#### Problem description:
In full and without change, repeat the records shown below.
● ● ● ●
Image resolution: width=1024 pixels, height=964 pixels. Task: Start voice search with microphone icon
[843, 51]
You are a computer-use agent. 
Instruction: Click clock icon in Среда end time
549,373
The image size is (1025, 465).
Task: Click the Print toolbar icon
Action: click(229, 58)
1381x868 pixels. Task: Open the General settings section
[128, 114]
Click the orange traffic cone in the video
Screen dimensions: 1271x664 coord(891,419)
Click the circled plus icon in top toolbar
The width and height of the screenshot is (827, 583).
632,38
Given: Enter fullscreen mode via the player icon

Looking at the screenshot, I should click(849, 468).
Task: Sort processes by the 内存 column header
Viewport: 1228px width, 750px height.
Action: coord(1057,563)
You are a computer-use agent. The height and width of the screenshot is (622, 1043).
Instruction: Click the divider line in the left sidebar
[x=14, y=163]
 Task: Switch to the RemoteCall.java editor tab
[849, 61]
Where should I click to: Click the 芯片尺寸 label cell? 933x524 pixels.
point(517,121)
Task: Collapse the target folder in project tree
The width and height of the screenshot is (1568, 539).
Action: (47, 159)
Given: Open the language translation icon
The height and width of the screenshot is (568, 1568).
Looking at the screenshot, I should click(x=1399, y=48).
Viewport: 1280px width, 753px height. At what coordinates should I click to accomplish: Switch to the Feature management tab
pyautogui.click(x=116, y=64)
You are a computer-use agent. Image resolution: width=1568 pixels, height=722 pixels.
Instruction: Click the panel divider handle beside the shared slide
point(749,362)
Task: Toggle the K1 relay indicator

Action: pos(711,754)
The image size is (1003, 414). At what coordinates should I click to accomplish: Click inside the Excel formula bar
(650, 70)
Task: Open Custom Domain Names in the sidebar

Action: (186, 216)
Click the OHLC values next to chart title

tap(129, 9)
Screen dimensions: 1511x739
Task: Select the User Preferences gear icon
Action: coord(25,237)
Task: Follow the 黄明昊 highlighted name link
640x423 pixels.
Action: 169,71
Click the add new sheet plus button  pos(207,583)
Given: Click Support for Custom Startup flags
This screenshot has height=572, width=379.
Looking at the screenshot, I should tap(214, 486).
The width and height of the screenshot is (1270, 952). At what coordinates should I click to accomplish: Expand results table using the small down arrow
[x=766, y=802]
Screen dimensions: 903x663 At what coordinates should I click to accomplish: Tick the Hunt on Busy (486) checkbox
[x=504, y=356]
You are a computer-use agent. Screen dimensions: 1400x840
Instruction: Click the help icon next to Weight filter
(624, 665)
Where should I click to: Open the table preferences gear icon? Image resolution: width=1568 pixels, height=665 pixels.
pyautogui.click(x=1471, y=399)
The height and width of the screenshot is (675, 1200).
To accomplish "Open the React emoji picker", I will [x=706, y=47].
● ● ● ●
#### Answer box:
Image resolution: width=1024 pixels, height=964 pixels. Task: Start voice search with microphone icon
[843, 51]
You are a computer-use agent. 
Instruction: Click clock icon in Среда end time
549,373
The image size is (1025, 465).
Task: Click the Print toolbar icon
Action: click(229, 58)
1381x868 pixels. Task: Open the General settings section
[128, 114]
Click the orange traffic cone in the video
Screen dimensions: 1271x664 coord(891,419)
Click the circled plus icon in top toolbar
The width and height of the screenshot is (827, 583).
632,38
Given: Enter fullscreen mode via the player icon

Looking at the screenshot, I should click(849, 468).
Task: Sort processes by the 内存 column header
Viewport: 1228px width, 750px height.
Action: coord(1057,563)
You are a computer-use agent. The height and width of the screenshot is (622, 1043).
Instruction: Click the divider line in the left sidebar
[x=14, y=163]
 Task: Switch to the RemoteCall.java editor tab
[849, 61]
Where should I click to: Click the 芯片尺寸 label cell? 933x524 pixels.
point(517,121)
Task: Collapse the target folder in project tree
The width and height of the screenshot is (1568, 539).
Action: (47, 159)
Given: Open the language translation icon
The height and width of the screenshot is (568, 1568).
Looking at the screenshot, I should click(x=1399, y=48).
Viewport: 1280px width, 753px height. At what coordinates should I click to accomplish: Switch to the Feature management tab
pyautogui.click(x=116, y=64)
You are a computer-use agent. Image resolution: width=1568 pixels, height=722 pixels.
Instruction: Click the panel divider handle beside the shared slide
point(749,362)
Task: Toggle the K1 relay indicator

Action: pos(711,754)
The image size is (1003, 414). At what coordinates should I click to accomplish: Click inside the Excel formula bar
(650, 70)
Task: Open Custom Domain Names in the sidebar

Action: (186, 216)
Click the OHLC values next to chart title

tap(129, 9)
Screen dimensions: 1511x739
Task: Select the User Preferences gear icon
Action: coord(25,237)
Task: Follow the 黄明昊 highlighted name link
640x423 pixels.
Action: 169,71
Click the add new sheet plus button  pos(207,583)
Given: Click Support for Custom Startup flags
This screenshot has height=572, width=379.
Looking at the screenshot, I should tap(214, 486).
The width and height of the screenshot is (1270, 952). At what coordinates should I click to accomplish: Expand results table using the small down arrow
[x=766, y=802]
Screen dimensions: 903x663 At what coordinates should I click to accomplish: Tick the Hunt on Busy (486) checkbox
[x=504, y=356]
You are a computer-use agent. Screen dimensions: 1400x840
Instruction: Click the help icon next to Weight filter
(624, 665)
Where should I click to: Open the table preferences gear icon? Image resolution: width=1568 pixels, height=665 pixels.
pyautogui.click(x=1471, y=399)
The height and width of the screenshot is (675, 1200).
To accomplish "Open the React emoji picker", I will [x=706, y=47].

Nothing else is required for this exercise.